The exercise: Present every line of the material below as a numbered list, omitting blank lines.

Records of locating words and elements
* * * * * * *

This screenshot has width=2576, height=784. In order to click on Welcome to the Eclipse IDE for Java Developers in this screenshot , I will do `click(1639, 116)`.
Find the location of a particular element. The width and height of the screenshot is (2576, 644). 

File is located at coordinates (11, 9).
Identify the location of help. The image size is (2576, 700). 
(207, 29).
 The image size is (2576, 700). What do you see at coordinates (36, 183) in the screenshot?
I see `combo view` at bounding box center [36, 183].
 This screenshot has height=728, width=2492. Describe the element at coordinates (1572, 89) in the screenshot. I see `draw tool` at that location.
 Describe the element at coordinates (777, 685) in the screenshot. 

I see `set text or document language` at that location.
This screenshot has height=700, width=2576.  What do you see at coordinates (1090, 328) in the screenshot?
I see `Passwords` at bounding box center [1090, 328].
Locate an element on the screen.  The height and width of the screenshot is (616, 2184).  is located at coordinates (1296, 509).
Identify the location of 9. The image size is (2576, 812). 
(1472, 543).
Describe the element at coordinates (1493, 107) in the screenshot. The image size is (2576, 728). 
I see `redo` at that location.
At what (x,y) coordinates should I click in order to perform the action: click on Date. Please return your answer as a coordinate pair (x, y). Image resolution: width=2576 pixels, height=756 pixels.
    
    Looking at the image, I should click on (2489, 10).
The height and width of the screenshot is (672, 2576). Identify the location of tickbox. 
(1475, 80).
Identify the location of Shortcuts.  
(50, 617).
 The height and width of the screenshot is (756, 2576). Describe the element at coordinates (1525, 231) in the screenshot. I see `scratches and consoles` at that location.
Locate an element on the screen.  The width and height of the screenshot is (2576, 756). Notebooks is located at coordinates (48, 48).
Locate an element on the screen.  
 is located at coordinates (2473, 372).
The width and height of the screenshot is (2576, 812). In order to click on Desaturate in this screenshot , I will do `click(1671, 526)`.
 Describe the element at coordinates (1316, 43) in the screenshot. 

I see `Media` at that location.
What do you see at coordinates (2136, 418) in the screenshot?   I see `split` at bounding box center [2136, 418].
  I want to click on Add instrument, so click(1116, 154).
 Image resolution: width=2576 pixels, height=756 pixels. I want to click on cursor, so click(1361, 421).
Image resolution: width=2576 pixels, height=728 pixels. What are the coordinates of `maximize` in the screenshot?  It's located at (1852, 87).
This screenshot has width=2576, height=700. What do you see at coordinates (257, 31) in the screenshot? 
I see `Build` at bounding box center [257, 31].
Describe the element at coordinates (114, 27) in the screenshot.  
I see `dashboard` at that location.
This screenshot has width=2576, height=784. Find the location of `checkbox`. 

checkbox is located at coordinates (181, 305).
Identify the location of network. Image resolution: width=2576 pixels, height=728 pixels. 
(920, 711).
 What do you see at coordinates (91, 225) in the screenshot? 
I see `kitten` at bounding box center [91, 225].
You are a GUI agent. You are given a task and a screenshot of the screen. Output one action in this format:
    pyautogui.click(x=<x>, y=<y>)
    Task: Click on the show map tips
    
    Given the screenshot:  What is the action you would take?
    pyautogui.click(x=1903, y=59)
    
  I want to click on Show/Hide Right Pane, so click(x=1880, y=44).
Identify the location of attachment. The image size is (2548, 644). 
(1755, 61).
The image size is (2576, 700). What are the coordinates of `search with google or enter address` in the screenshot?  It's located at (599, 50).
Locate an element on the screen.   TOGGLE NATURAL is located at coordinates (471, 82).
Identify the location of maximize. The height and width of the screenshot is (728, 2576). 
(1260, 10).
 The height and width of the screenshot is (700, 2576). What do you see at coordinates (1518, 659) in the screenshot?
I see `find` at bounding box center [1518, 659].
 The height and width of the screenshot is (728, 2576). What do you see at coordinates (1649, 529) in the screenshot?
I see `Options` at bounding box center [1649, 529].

* * * * * * *

Written reply:
1. This screenshot has width=2576, height=784. In order to click on Welcome to the Eclipse IDE for Java Developers in this screenshot , I will do `click(1639, 116)`.
2. Find the location of a particular element. The width and height of the screenshot is (2576, 644). 
3. File is located at coordinates (11, 9).
4. Identify the location of help. The image size is (2576, 700). 
5. (207, 29).
6.  The image size is (2576, 700). What do you see at coordinates (36, 183) in the screenshot?
7. I see `combo view` at bounding box center [36, 183].
8.  This screenshot has height=728, width=2492. Describe the element at coordinates (1572, 89) in the screenshot. I see `draw tool` at that location.
9.  Describe the element at coordinates (777, 685) in the screenshot. 
10. I see `set text or document language` at that location.
11. This screenshot has height=700, width=2576.  What do you see at coordinates (1090, 328) in the screenshot?
12. I see `Passwords` at bounding box center [1090, 328].
13. Locate an element on the screen.  The height and width of the screenshot is (616, 2184).  is located at coordinates (1296, 509).
14. Identify the location of 9. The image size is (2576, 812). 
15. (1472, 543).
16. Describe the element at coordinates (1493, 107) in the screenshot. The image size is (2576, 728). 
17. I see `redo` at that location.
18. At what (x,y) coordinates should I click in order to perform the action: click on Date. Please return your answer as a coordinate pair (x, y). Image resolution: width=2576 pixels, height=756 pixels.
19.     Looking at the image, I should click on (2489, 10).
20. The height and width of the screenshot is (672, 2576). Identify the location of tickbox. 
21. (1475, 80).
22. Identify the location of Shortcuts.  
23. (50, 617).
24.  The height and width of the screenshot is (756, 2576). Describe the element at coordinates (1525, 231) in the screenshot. I see `scratches and consoles` at that location.
25. Locate an element on the screen.  The width and height of the screenshot is (2576, 756). Notebooks is located at coordinates (48, 48).
26. Locate an element on the screen.  
27.  is located at coordinates (2473, 372).
28. The width and height of the screenshot is (2576, 812). In order to click on Desaturate in this screenshot , I will do `click(1671, 526)`.
29.  Describe the element at coordinates (1316, 43) in the screenshot. 
30. I see `Media` at that location.
31. What do you see at coordinates (2136, 418) in the screenshot?   I see `split` at bounding box center [2136, 418].
32.   I want to click on Add instrument, so click(1116, 154).
33.  Image resolution: width=2576 pixels, height=756 pixels. I want to click on cursor, so click(1361, 421).
34. Image resolution: width=2576 pixels, height=728 pixels. What are the coordinates of `maximize` in the screenshot?  It's located at (1852, 87).
35. This screenshot has width=2576, height=700. What do you see at coordinates (257, 31) in the screenshot? 
36. I see `Build` at bounding box center [257, 31].
37. Describe the element at coordinates (114, 27) in the screenshot.  
38. I see `dashboard` at that location.
39. This screenshot has width=2576, height=784. Find the location of `checkbox`. 
40. checkbox is located at coordinates (181, 305).
41. Identify the location of network. Image resolution: width=2576 pixels, height=728 pixels. 
42. (920, 711).
43.  What do you see at coordinates (91, 225) in the screenshot? 
44. I see `kitten` at bounding box center [91, 225].
45. You are a GUI agent. You are given a task and a screenshot of the screen. Output one action in this format:
46.     pyautogui.click(x=<x>, y=<y>)
47.     Task: Click on the show map tips
48.     Given the screenshot:  What is the action you would take?
49.     pyautogui.click(x=1903, y=59)
50.   I want to click on Show/Hide Right Pane, so click(x=1880, y=44).
51. Identify the location of attachment. The image size is (2548, 644). 
52. (1755, 61).
53. The image size is (2576, 700). What are the coordinates of `search with google or enter address` in the screenshot?  It's located at (599, 50).
54. Locate an element on the screen.   TOGGLE NATURAL is located at coordinates (471, 82).
55. Identify the location of maximize. The height and width of the screenshot is (728, 2576). 
56. (1260, 10).
57.  The height and width of the screenshot is (700, 2576). What do you see at coordinates (1518, 659) in the screenshot?
58. I see `find` at bounding box center [1518, 659].
59.  The height and width of the screenshot is (728, 2576). What do you see at coordinates (1649, 529) in the screenshot?
60. I see `Options` at bounding box center [1649, 529].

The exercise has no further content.